Saturday, May 31, 2014

Winnipeg, the Dummies, and a place of the mind



I first heard about the Crash Test Dummies through a friend from drum and bugle corps days, Andy, who let me borrow a copy of their bestselling sophomore album God Shuffled His Feet, which has their only major hit song,  "Mmm Mmm Mmm Mmm". I heard this some time in early 1998, a good five years after the release of this album. I always associate my interest in the Dummies to my time spent in Antigo, WI, from 1998-2000, and my growing interest in hiking and backpacking.


A song from that album, "In the Days of the Caveman," even mentions camping.


"When you go on camping trips you're stuck right out in nature"


Often, in the many nights camping in the rain, I sing a later stanza from the same song:


"Sometimes when I lie awake I hear the rainfall on my tent fly
I think of all the insects that are sleeping
And wonder if the animals are dreaming"


God Shuffled His Feet deals with issues of mortality, humanity's connection to nature, the artistic journey, childhood memory, and is full of quirky lines and characters. There is a mix of offbeat humor and wistfulness. Every time I listen to the album in its entirety I am transported in my mind to a sparse room in the piney north woods, and it is a rainy and timeless sort of day in midsummer. There is a buzz of bugs outside and the threat of the unknown somewhere out there in the deep and seemingly never ending woods.


According to the AllMusic, the album's Moods are:


I particularly agree with Reflective, Sad, Searching, and Autumnal. Damn the Internet for so neatly pinning down such a personal experience.


My interest in the Crash Test Dummies has inspired me to someday take a trip to Winnipeg, Manitoba, from which they came. A few years ago I met a fellow English teacher at Elgin High School who lived in Winnipeg during the Dummies' heyday and said he actually partied with members of the band in the early 90s.


The Winnipeg connection also got me interested in the comic book, Alpha Flight, published by Marvel Comics and featuring, in its first 28 issues, the art work of John Byrne, one of my favorite comic artists. His work on the X-Men in the 70s and The Fantastic Four in the 80s are considered some of the best eras for those venerable series. The expense of the back issues is a testament to their popularity. Alas, Alpha Flight never quite achieved that level of acclaim, even though the fictional superheroes hailed from Winnipeg.

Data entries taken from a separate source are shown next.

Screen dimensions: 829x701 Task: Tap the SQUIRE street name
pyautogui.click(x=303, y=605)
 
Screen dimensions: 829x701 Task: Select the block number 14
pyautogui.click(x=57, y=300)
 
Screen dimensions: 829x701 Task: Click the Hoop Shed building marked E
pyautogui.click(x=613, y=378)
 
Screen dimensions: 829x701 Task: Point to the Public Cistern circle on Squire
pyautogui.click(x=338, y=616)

Another Winnipeg connection involves the films of auteur filmmaker Guy Maddin, including his 2007 documentary of his hometown,  My Winnipeg. When I watched this film, a lot of the same emotions evoked by God Shuffled His Feet came back, including a sense of loneliness, the great north woods, catharsis, and memory. Director Maddin explores Winnipeg through the lens of childhood memory, and often recreates scenes from his childhood. It is a quirky film, but definitely worth the effort. It is not as fact-centered as one would expect from a documentary. It is done in the style of films from the silent era, even though there is voiceover dialogue.


Read some Alpha Flight, listen to God Shuffled His Feet, and then watch My Winnipeg. Wrap yourself in a blanket and prepare to be transported to a cool, harsh landscape.